TASK DESCRIPTION:
Once you have read the records, write them out again exactly.
RECORDS TO USE: Begin
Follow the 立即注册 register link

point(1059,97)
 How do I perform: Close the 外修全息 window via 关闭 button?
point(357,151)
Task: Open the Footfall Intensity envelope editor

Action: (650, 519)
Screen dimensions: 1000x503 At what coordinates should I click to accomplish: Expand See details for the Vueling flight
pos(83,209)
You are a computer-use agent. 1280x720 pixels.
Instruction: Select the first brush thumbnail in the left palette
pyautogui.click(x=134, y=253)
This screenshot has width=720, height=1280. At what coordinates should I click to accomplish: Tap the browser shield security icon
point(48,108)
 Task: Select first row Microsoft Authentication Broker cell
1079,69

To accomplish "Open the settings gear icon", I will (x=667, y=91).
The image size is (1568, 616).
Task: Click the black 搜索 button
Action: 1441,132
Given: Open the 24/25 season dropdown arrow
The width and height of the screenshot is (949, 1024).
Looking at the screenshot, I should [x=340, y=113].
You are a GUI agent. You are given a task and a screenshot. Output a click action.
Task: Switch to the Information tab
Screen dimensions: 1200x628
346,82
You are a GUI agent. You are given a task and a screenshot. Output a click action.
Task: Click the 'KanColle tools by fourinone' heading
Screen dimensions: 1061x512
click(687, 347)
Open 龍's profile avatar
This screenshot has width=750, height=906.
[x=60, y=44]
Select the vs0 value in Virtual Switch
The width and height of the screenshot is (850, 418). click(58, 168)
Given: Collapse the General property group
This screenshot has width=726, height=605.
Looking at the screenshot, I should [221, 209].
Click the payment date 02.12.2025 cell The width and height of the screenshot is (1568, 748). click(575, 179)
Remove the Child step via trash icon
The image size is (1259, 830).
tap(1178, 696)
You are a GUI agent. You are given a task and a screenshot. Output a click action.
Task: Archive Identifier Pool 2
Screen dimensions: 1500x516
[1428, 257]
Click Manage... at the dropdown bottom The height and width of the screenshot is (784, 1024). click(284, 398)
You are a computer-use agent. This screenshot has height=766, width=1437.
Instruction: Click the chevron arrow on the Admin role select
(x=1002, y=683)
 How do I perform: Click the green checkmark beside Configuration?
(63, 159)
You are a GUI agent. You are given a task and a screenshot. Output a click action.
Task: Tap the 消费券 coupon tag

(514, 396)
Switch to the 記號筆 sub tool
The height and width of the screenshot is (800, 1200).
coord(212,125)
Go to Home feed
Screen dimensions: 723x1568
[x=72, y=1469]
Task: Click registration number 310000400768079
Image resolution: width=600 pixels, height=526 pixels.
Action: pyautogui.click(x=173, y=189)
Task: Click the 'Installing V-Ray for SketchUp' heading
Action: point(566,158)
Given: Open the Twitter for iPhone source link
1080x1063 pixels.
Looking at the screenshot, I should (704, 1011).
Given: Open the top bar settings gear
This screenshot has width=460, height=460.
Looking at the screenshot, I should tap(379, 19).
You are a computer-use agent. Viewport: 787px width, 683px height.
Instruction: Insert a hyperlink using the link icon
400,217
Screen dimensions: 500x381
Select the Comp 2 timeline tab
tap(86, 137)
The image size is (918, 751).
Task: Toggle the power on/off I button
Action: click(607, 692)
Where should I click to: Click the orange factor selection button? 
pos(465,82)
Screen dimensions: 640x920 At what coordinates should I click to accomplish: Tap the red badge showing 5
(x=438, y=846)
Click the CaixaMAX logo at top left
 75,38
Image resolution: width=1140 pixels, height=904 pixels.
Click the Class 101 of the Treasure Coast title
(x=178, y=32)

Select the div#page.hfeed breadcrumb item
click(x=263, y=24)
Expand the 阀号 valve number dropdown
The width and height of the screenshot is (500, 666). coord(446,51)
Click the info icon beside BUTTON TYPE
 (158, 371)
RECORDS TO USE: End
COMPLETED EXERCISE:
Follow the 立即注册 register link

point(1059,97)
 How do I perform: Close the 外修全息 window via 关闭 button?
point(357,151)
Task: Open the Footfall Intensity envelope editor

Action: (650, 519)
Screen dimensions: 1000x503 At what coordinates should I click to accomplish: Expand See details for the Vueling flight
pos(83,209)
You are a computer-use agent. 1280x720 pixels.
Instruction: Select the first brush thumbnail in the left palette
pyautogui.click(x=134, y=253)
This screenshot has width=720, height=1280. At what coordinates should I click to accomplish: Tap the browser shield security icon
point(48,108)
 Task: Select first row Microsoft Authentication Broker cell
1079,69

To accomplish "Open the settings gear icon", I will (x=667, y=91).
The image size is (1568, 616).
Task: Click the black 搜索 button
Action: 1441,132
Given: Open the 24/25 season dropdown arrow
The width and height of the screenshot is (949, 1024).
Looking at the screenshot, I should [x=340, y=113].
You are a GUI agent. You are given a task and a screenshot. Output a click action.
Task: Switch to the Information tab
Screen dimensions: 1200x628
346,82
You are a GUI agent. You are given a task and a screenshot. Output a click action.
Task: Click the 'KanColle tools by fourinone' heading
Screen dimensions: 1061x512
click(687, 347)
Open 龍's profile avatar
This screenshot has width=750, height=906.
[x=60, y=44]
Select the vs0 value in Virtual Switch
The width and height of the screenshot is (850, 418). click(58, 168)
Given: Collapse the General property group
This screenshot has width=726, height=605.
Looking at the screenshot, I should [221, 209].
Click the payment date 02.12.2025 cell The width and height of the screenshot is (1568, 748). click(575, 179)
Remove the Child step via trash icon
The image size is (1259, 830).
tap(1178, 696)
You are a GUI agent. You are given a task and a screenshot. Output a click action.
Task: Archive Identifier Pool 2
Screen dimensions: 1500x516
[1428, 257]
Click Manage... at the dropdown bottom The height and width of the screenshot is (784, 1024). click(284, 398)
You are a computer-use agent. This screenshot has height=766, width=1437.
Instruction: Click the chevron arrow on the Admin role select
(x=1002, y=683)
 How do I perform: Click the green checkmark beside Configuration?
(63, 159)
You are a GUI agent. You are given a task and a screenshot. Output a click action.
Task: Tap the 消费券 coupon tag

(514, 396)
Switch to the 記號筆 sub tool
The height and width of the screenshot is (800, 1200).
coord(212,125)
Go to Home feed
Screen dimensions: 723x1568
[x=72, y=1469]
Task: Click registration number 310000400768079
Image resolution: width=600 pixels, height=526 pixels.
Action: pyautogui.click(x=173, y=189)
Task: Click the 'Installing V-Ray for SketchUp' heading
Action: point(566,158)
Given: Open the Twitter for iPhone source link
1080x1063 pixels.
Looking at the screenshot, I should (704, 1011).
Given: Open the top bar settings gear
This screenshot has width=460, height=460.
Looking at the screenshot, I should tap(379, 19).
You are a computer-use agent. Viewport: 787px width, 683px height.
Instruction: Insert a hyperlink using the link icon
400,217
Screen dimensions: 500x381
Select the Comp 2 timeline tab
tap(86, 137)
The image size is (918, 751).
Task: Toggle the power on/off I button
Action: click(607, 692)
Where should I click to: Click the orange factor selection button? 
pos(465,82)
Screen dimensions: 640x920 At what coordinates should I click to accomplish: Tap the red badge showing 5
(x=438, y=846)
Click the CaixaMAX logo at top left
 75,38
Image resolution: width=1140 pixels, height=904 pixels.
Click the Class 101 of the Treasure Coast title
(x=178, y=32)

Select the div#page.hfeed breadcrumb item
click(x=263, y=24)
Expand the 阀号 valve number dropdown
The width and height of the screenshot is (500, 666). coord(446,51)
Click the info icon beside BUTTON TYPE
 (158, 371)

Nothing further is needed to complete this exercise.